Non è un caso che i paleontologi coordinati dal professor Gerald Mayr lo abbiano chiamato “Kumimanu”, che in lingua maori rappresenta la fusione tra il nome di un mostro mitologico (Kumi) e  la parola uccello (manu). Le sue grandi dimensioni, paragonabili a quelle di un uomo adulto per quanto concerne l'altezza, gli permettevano di nuotare molto più a lungo e molto più in profondità rispetto ai pinguini moderni. Le caratteristiche complessive sono state determinate dall'analisi di alcune delle ossa recuperate, in particolar modo da quella di un femore lungo circa 17 centimetri, ma sono state trovate anche parti delle ali, le scapole e altro ancora.

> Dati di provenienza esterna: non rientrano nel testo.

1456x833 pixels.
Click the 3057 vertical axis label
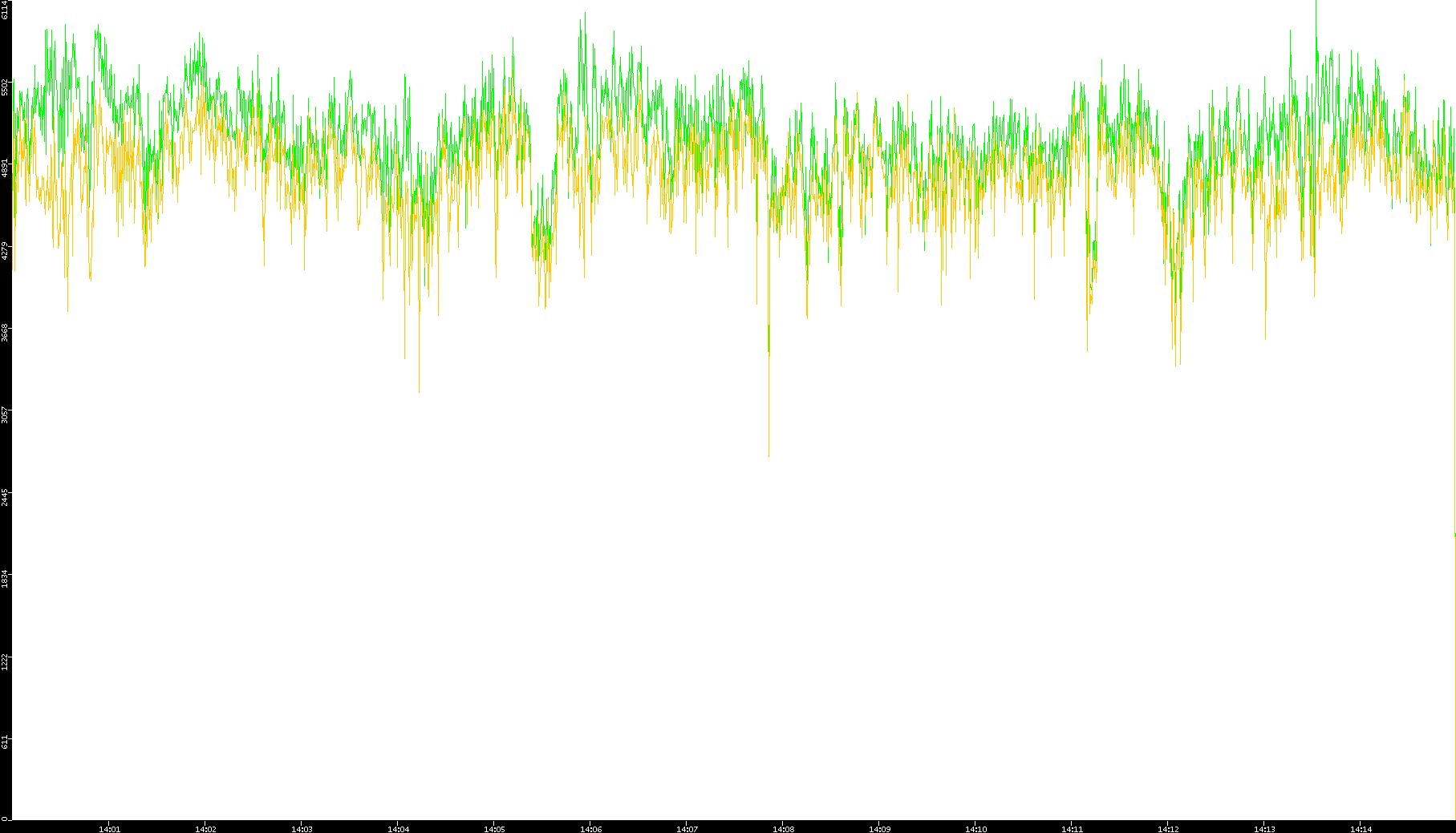coord(6,414)
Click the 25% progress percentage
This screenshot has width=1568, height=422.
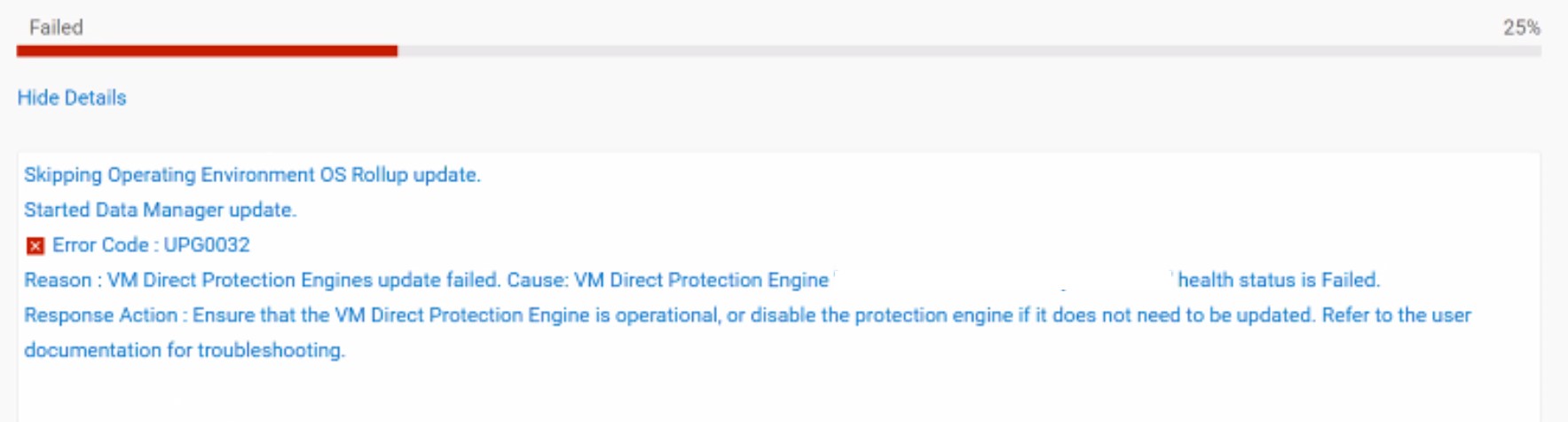[1521, 28]
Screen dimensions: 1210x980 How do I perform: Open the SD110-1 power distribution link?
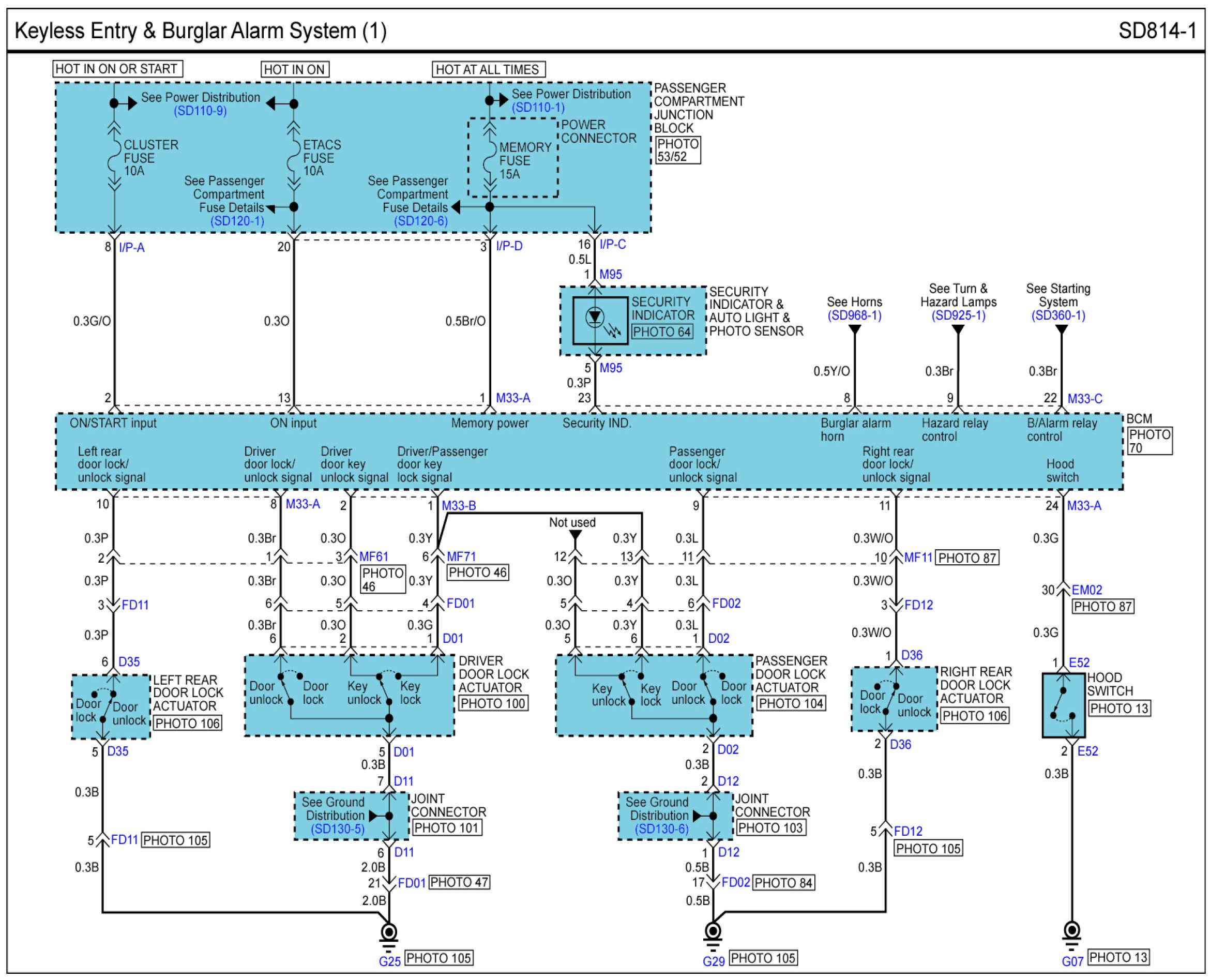click(538, 107)
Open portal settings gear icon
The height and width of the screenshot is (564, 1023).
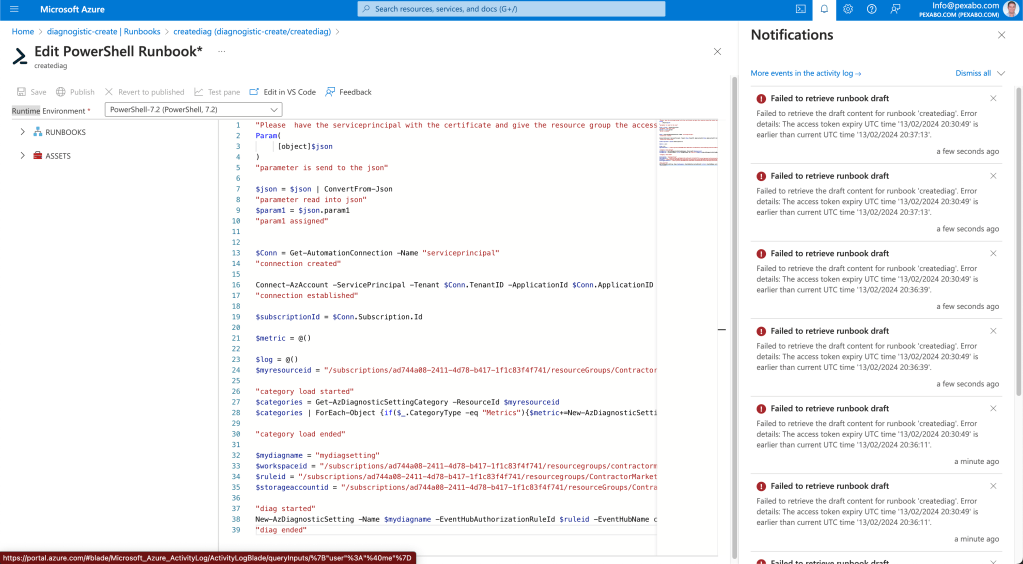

I pinguini giganti preistorici non sono sono una vera e propria novità per gli scienziati, dato che se ne conoscono diverse specie, ma il Kumimanu biceae è indubbiamente il più antico di tutti. La specie risale infatti al periodo immediatamente successivo all'estinzione del Tardo Cretaceo di 66 milioni di anni fa, quella che determinò l'estinzione dei dinosauri non aviani e di moltissimi altri gruppi. La maggior parte dei pinguini preistorici conosciuti risale invece tra i 20 e i 40 milioni di anni fa. Il primato per il gigantismo in questo affascinante gruppo di uccelli nuotatori spetta al Palaeeudyptes klekowskii, il “pinguino colosso”, che poteva superare i 2 metri di altezza.

Ma perché animali così maestosi si sarebbero estinti? Secondo i ricercatori, la causa molto probabilmente fu la competizione alimentare con le foche e i cetacei odontoceti (quelli con i denti come i delfini), che si nutrivano delle stesse prede. I dettagli dell'affascinante ricerca sono stati pubblicati sulla rivista scientifica Nature Communications.